HBO Picks Up Comedy Series The Franchise

Comedy News The Franchise
HBO Picks Up Comedy Series The Franchise

Amidst the SAG-AFTRA and WGA strike, HBO has ordered the half-hour comedy The Franchise to series. The show follows the crew of a disregarded franchise film and gives a behind-the-scenes look at the nitty gritty of making superhero movies. 

The premise is all the more appealing because of how many downright horrendous franchise-attached films have come out lately. The Flash bombed at the box office, Black Adam was uninteresting sludge, and we all have IP fatigue; clearly The Franchise is tapping into an acute cultural moment. With Emmy winner Jon Brown as the showrunner, this is a promising series to look forward to—whenever writers and actors are guaranteed sufficient pay, that is. 

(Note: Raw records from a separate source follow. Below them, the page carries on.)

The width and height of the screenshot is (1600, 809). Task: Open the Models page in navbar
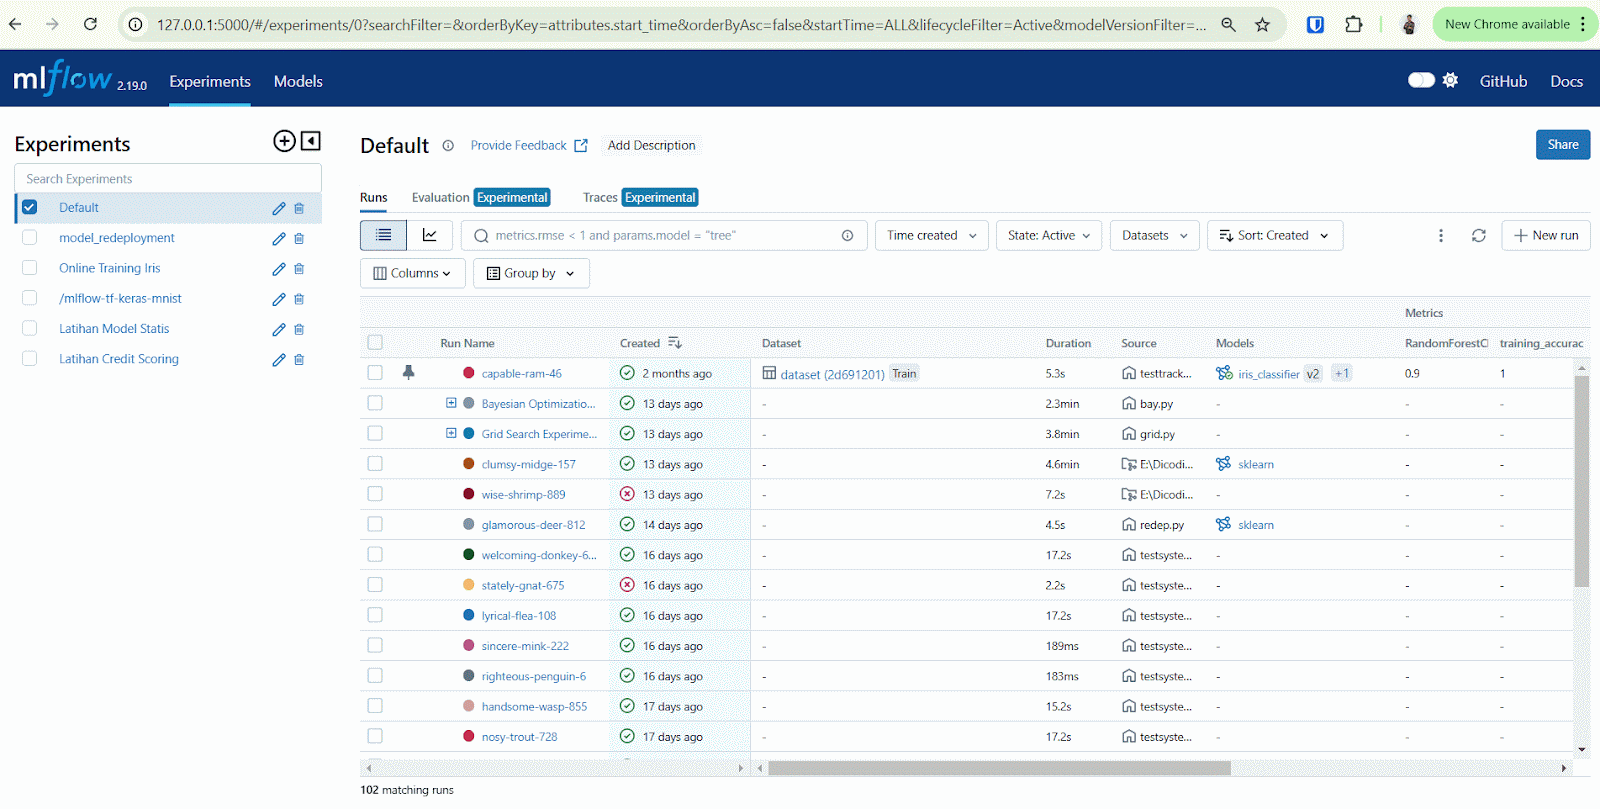(x=298, y=81)
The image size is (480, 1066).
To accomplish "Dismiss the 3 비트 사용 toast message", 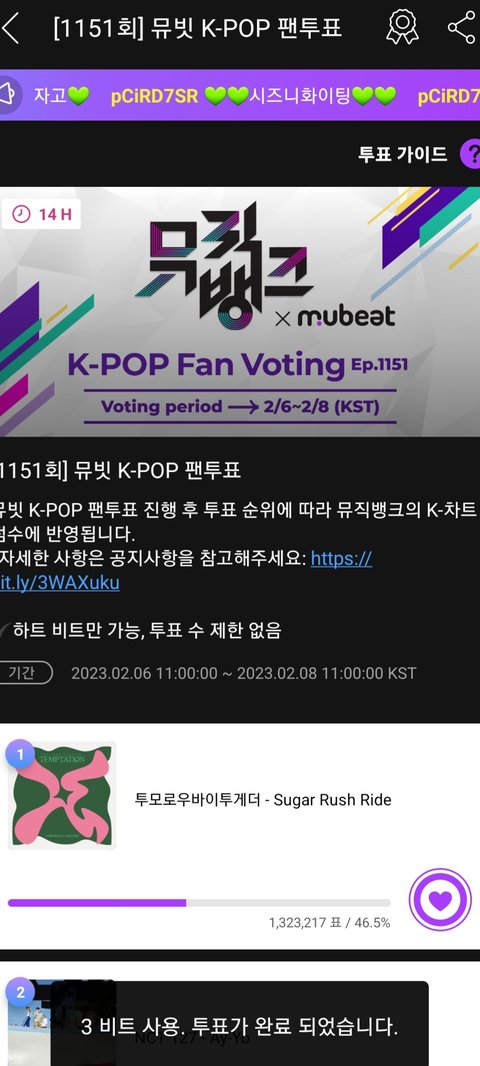I will [x=239, y=1025].
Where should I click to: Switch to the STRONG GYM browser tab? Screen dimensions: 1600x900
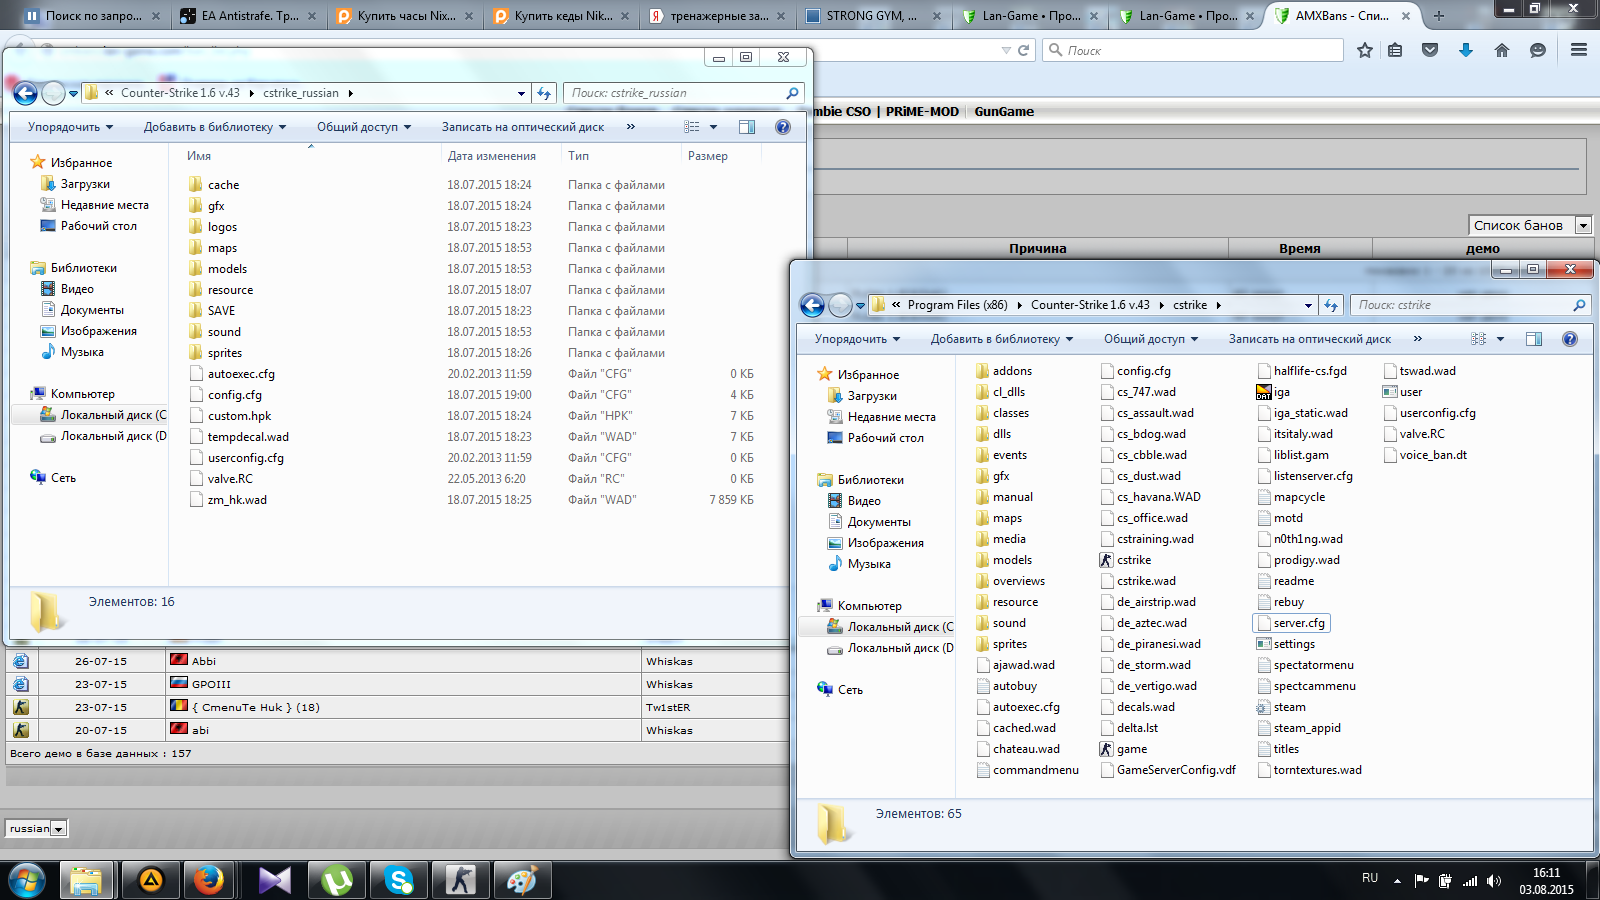[x=870, y=16]
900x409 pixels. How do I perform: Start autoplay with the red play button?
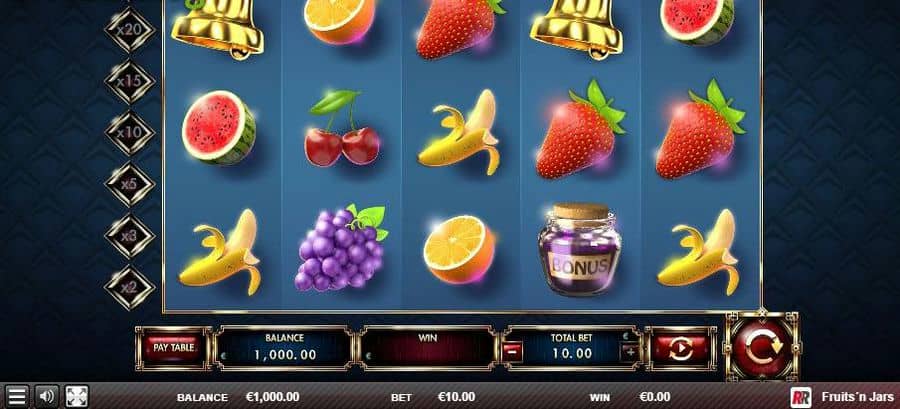pos(681,348)
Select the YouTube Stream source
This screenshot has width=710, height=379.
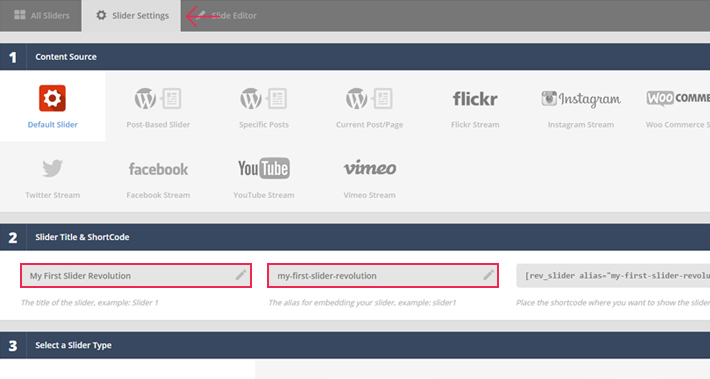pyautogui.click(x=264, y=177)
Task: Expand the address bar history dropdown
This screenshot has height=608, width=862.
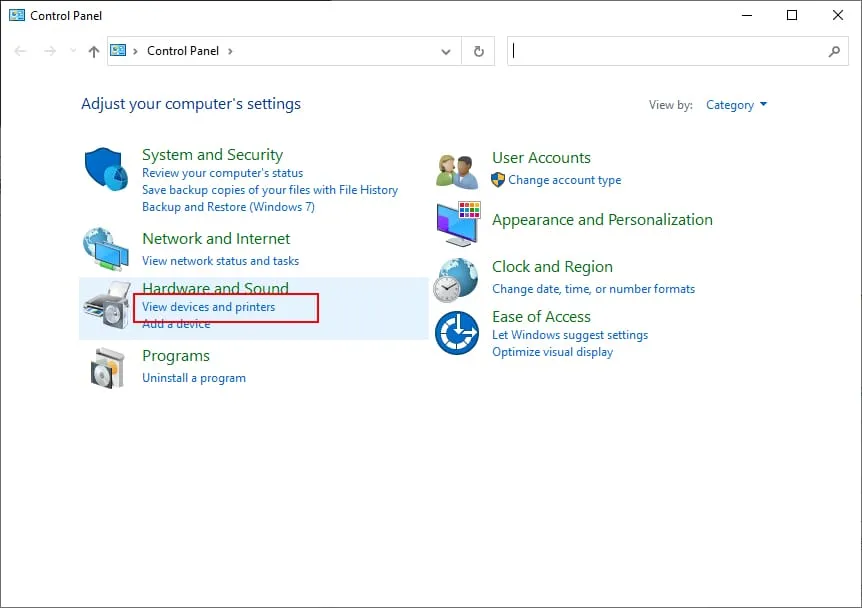Action: [x=446, y=51]
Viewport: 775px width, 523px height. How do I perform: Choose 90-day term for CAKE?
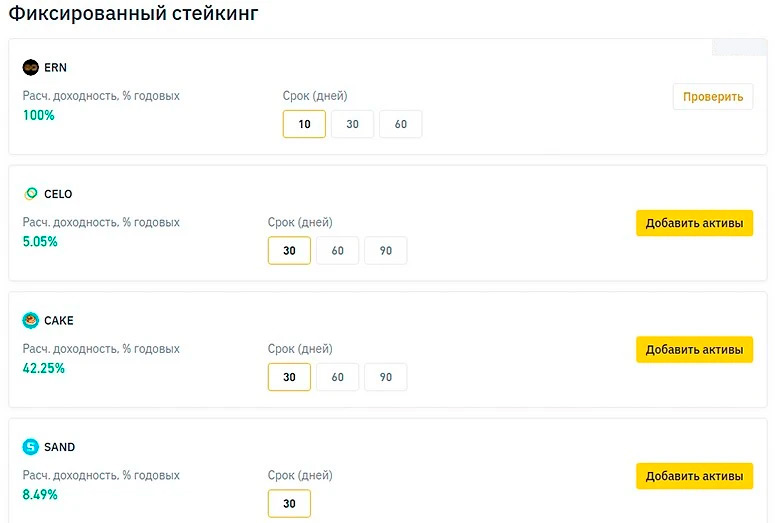[x=385, y=377]
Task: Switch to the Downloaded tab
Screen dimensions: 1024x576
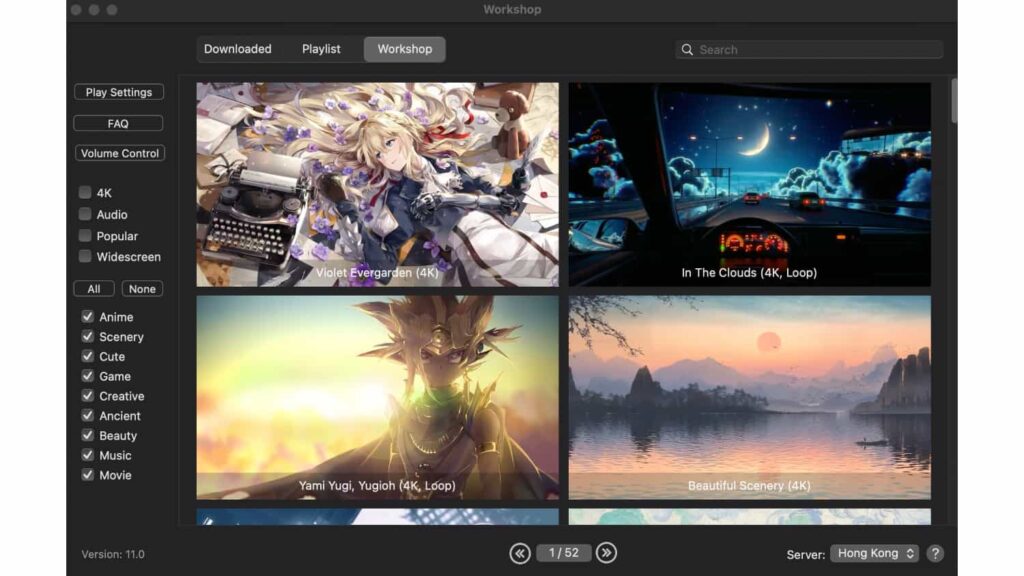Action: click(239, 48)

Brown’s writing credits include Succession (which earned him his two Emmys), Fresh Meat, Misfits, and Dead Pixels (which he also created). He’s served as a producer on Veep in the past, so with a resume like that we can expect plenty of barbed banter—and it helps that the king of messy political dynamics, Armando Iannucci, is an executive producer for The Franchise for Dundee Productions. Brown wrote the pilot and they’re bringing out the big guns with Sam Mendes directing. As a director, Mendes is best known for American Beauty, Revolutionary Road, and 1917, the first of which earned him an Academy Award for Best Director. 

The cast for The Franchise is also fairly stacked. Himesh Patel, who received an Emmy nom for his starring role in Station Eleven, will be appearing alongside Aya Cash (You’re the Worst, The Boys, Welcome to Flatch), English comedy mainstay Jessica Hynes (Spaced, Shaun of the Dead, Paddington 2), Billy Magnussen (Maniac, Ingrid Goes West), the utterly delightful Lolly Adefope (Ghosts, Shrill), Darren Goldstein (Ozark, American Crime Story), and Isaac Powell (Dear Evan Hansen, American Horror Story). And that’s not to mention the guest stars: the ever-eccentric Richard E. Grant and Daniel Brühl.

We’ll quell our excitement, though, until the studios give writers and actors their fair share.